In the mailing list thread on allocating VM page tables on demand, what does Felix report happens when he forces page table updates with SDMA?

→ Page extract
_ _ _ _ _

Re: [PATCH 3/6] drm/amdgpu: allocate VM PDs/PTs on demand

"Kuehling, Felix" <Felix.Kuehling@xxxxxxx> · Tue, 12 Mar 2019 20:25:23 +0000

The root cause is that we don't wait after calling amdgpu_vm_clear_bo in 
amdgpu_vm_alloc_pts.

Waiting for the page table BOs to be idle for CPU page table updates is 
done in amdgpu_vm_bo_update_mapping. That is now *before* the page 
tables are actually allocated and cleared in amdgpu_vm_update_ptes.

We'll need to move the waiting for page tables to be idle into 
amdgpu_vm_alloc_pts or amdgpu_vm_update_ptes.

Regards,
   Felix

On 2019-03-12 3:02 p.m., Felix Kuehling wrote:
> I find that it's related to CPU page table updates. If I force page 
> table updates with SDMA, I don't get the VM fault.
>
> Regards,
>   Felix
>
> On 2019-03-11 12:55 p.m., Christian König wrote:
>> Hi guys,
>>
>> well it's most likely some missing handling in the KFD, so I'm rather 
>> reluctant to revert the change immediately.
>>
>> Problem is that I don't have time right now to look into it 
>> immediately. So Kent can you continue to take a look?
>>
>> Sounds like its crashing immediately, so it should be something obvious.
>>
>> Christian.
>>
>> Am 11.03.19 um 10:49 schrieb Russell, Kent:
>>>  From what I've been able to dig through, the VM Fault seems to 
>>> occur right after a doorbell mmap, but that's as far as I got. I can 
>>> try to revert it in today's merge and see how things go.
>>>
>>>   Kent
>>>
>>>> -----Original Message-----
>>>> From: Kuehling, Felix
>>>> Sent: Friday, March 08, 2019 11:16 PM
>>>> To: Koenig, Christian <Christian.Koenig@xxxxxxx>; Russell, Kent
>>>> <Kent.Russell@xxxxxxx>; amd-gfx@xxxxxxxxxxxxxxxxxxxxx
>>>> Subject: RE: [PATCH 3/6] drm/amdgpu: allocate VM PDs/PTs on demand
>>>>
>>>> My concerns were related to eviction fence handing. It would 
>>>> manifest by
>>>> unnecessary eviction callbacks into KFD that aren't cause by real 
>>>> evictions. I
>>>> addressed that with a previous patch series that removed the need to
>>>> remove eviction fences and add them back around page table updates in
>>>> amdgpu_amdkfd_gpuvm.c.

_ _ _ _ _

→ Provided material

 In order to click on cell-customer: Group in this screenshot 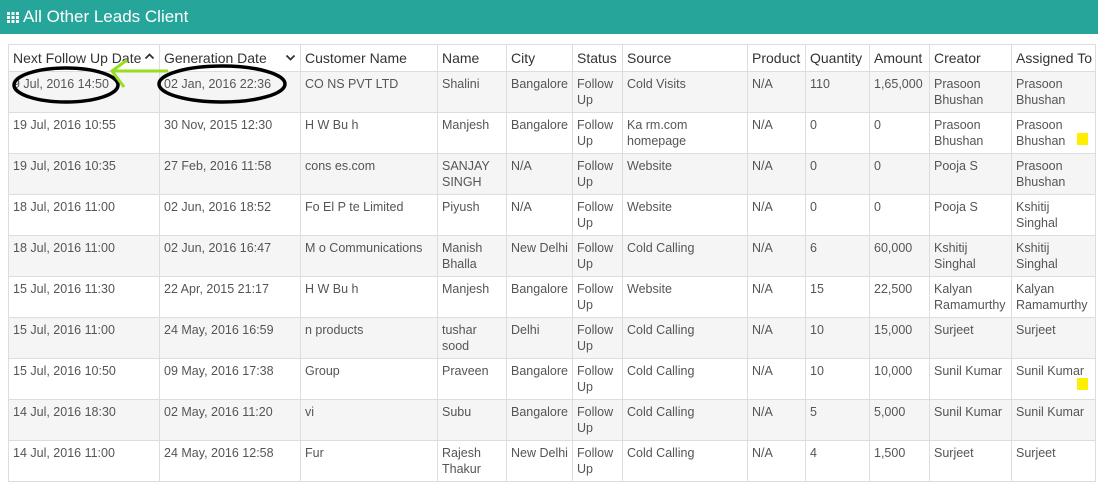, I will do `click(369, 379)`.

_ _ _ _ _

→ Your solution
He doesn't get the VM fault.